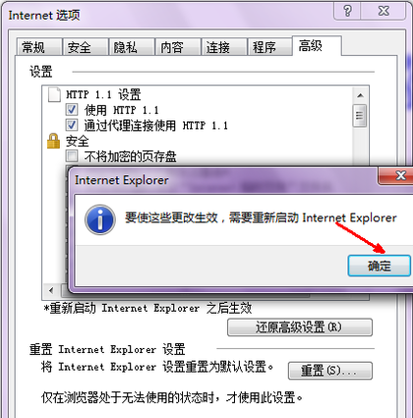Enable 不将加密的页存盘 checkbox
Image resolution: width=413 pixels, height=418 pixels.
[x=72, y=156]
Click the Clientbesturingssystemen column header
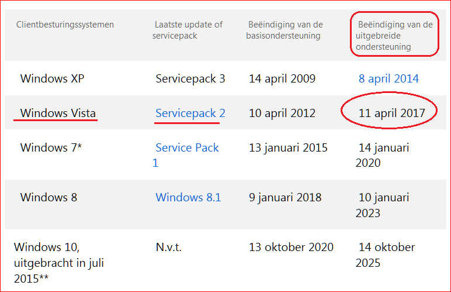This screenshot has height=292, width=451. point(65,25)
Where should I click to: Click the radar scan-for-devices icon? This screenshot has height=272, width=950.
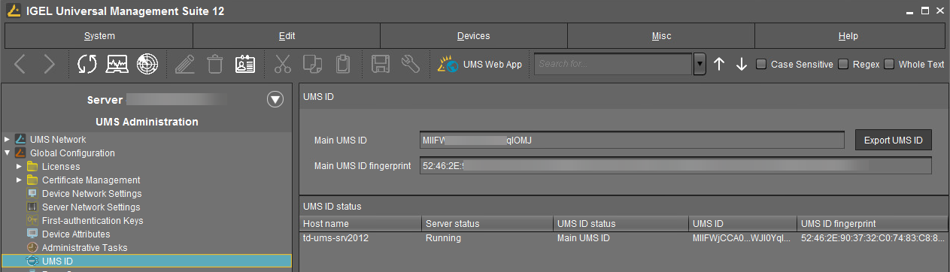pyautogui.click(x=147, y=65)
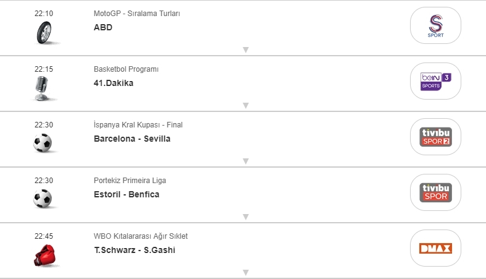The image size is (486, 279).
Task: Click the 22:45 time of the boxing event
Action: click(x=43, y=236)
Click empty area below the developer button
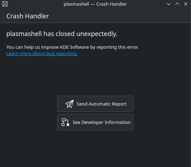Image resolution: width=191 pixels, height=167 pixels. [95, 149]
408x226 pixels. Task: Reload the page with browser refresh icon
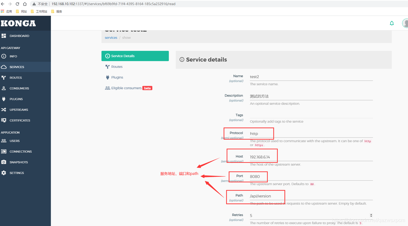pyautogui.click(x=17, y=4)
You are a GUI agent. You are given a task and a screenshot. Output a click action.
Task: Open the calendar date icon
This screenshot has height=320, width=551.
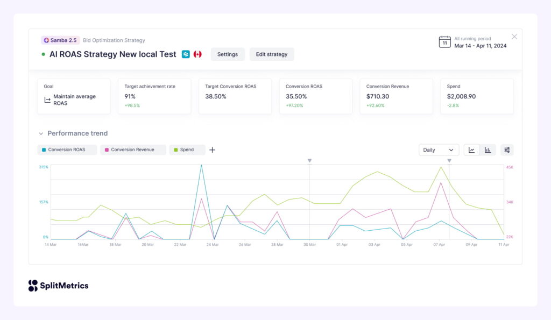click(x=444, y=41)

━━━━━━━━━━

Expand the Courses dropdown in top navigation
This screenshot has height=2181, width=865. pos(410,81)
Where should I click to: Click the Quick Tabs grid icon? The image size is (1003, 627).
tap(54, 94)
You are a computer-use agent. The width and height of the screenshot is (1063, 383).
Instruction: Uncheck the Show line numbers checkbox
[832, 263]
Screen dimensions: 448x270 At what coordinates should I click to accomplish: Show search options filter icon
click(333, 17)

━━━━━━━━━━

For every line above that includes the word "agent", return the line.

* Solution for this problem:
You are a GUI agent. You are given a task and a screenshot. Output a click action.
You are a computer-use agent. The width and height of the screenshot is (1063, 383).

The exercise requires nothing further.